Posted by: Marissa1 | November 14, 2008 9:03 AM

Count me in as another who will miss the choral repertoire (including sacred) on XM's former Vox. Sirius's Metropolitan Opera channel just doesn't have the same appeal. There's no comparison between an overstuffed soprano warbling in Italian and the sheer beauty of choral arts. Vox was also a respite from the banjo playing, drum rattling sound often heard, sadly, in the pew on Sunday mornings.

Posted by: va62 | November 14, 2008 9:07 AM

Give me back my "Chrome."

Posted by: toolie | November 14, 2008 9:12 AM

It is absolutely incomprehensible to me that the merger resulted in less music choice.
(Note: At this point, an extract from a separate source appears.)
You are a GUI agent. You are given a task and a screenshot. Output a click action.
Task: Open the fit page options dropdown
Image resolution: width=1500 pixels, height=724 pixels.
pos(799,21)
Since they were able to get rid of duplicate channels (such as the decade channels), we should have been able to keep the existing genres. How on earth do you nuke both XM's The Rhyme and Sirius's Backspin? And merging all the Latin programming into Caliente? Disappointing to say the least.

Posted by: DCSoxFan | November 14, 2008 9:18 AM

It appears, after flatly saying there would be no merger, after saying that there would be separation of programming, the (now) single satellite radio organization got what it wanted; now that it has what it wanted, there's no real reason to give people what they were told they'd get, or what was "promised", is there.

I suppose, however, that SatRadio will now provide people who don't agree with their programming the option of cancelling their membership and receive a pro-rated return of their subscription fees (even if they cannot get a return on the radio itself)? Yeah...right.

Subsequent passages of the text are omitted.